[Opening Input data section]
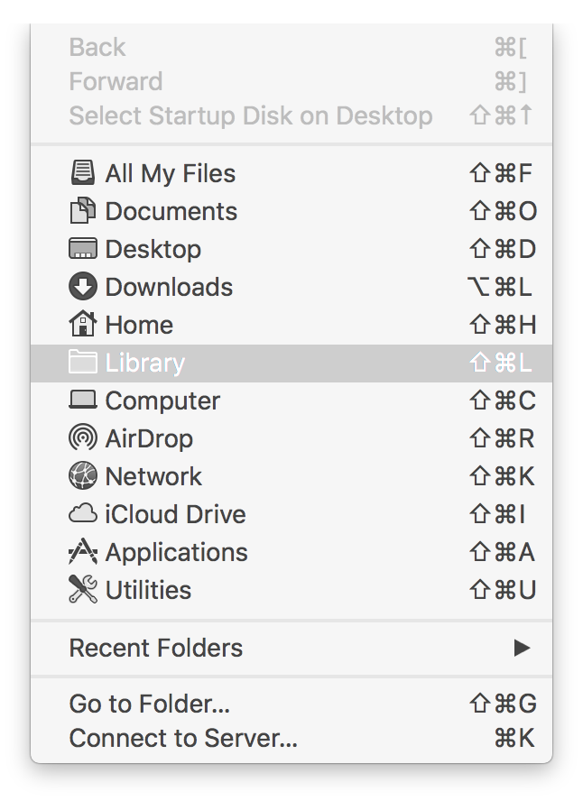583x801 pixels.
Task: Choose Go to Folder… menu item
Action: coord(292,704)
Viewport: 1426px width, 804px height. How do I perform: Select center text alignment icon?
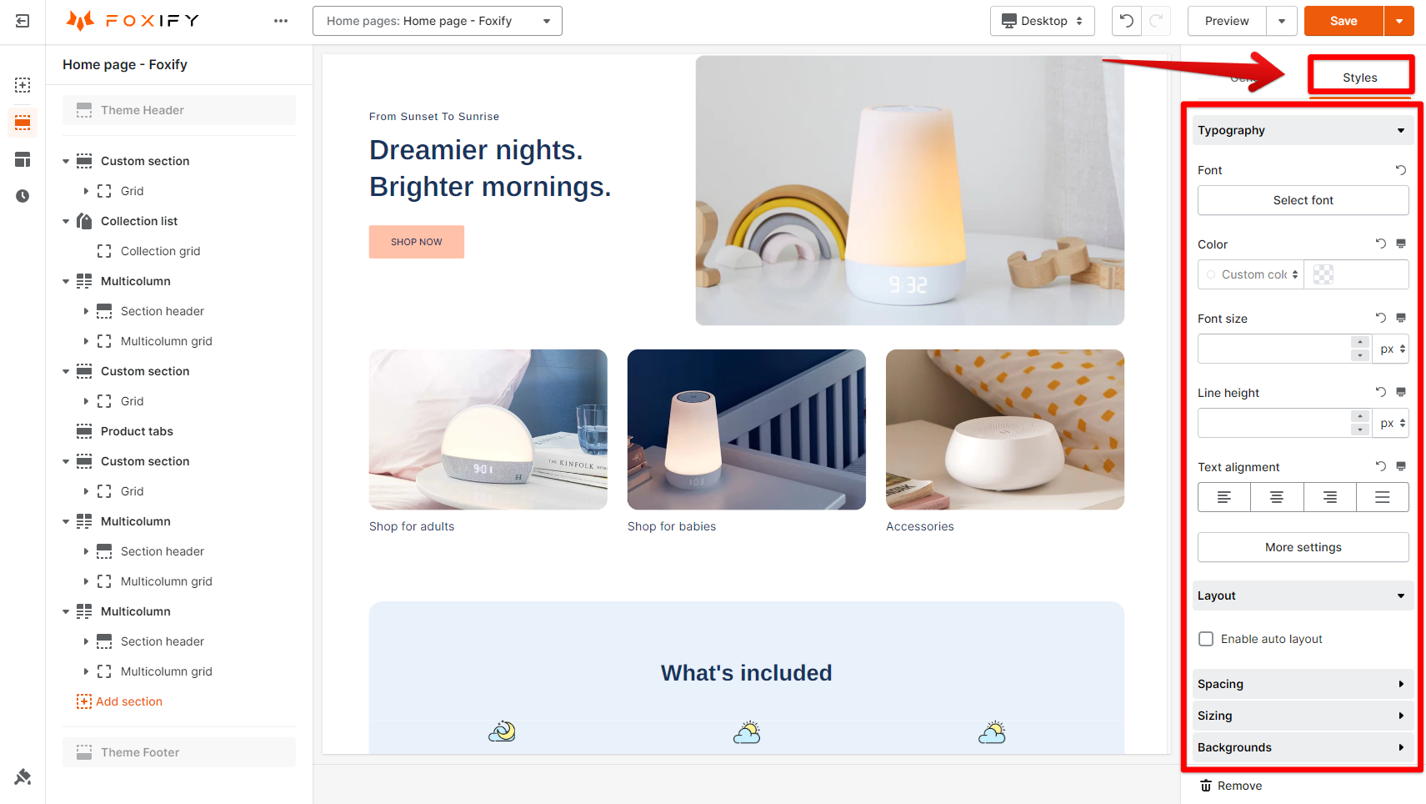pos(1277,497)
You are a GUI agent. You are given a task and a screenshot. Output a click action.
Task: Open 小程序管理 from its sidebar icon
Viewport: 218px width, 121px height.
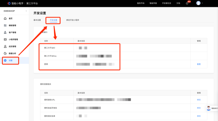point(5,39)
[Closing Input data section]
#### Task item:
Restate exactly, and only, the lines from the one that holds "Task: Open 小程序管理 from its sidebar icon" down to the last line of the material above. Omit the pictures.

#### Expected answer:
Task: Open 小程序管理 from its sidebar icon
Viewport: 218px width, 121px height.
point(5,39)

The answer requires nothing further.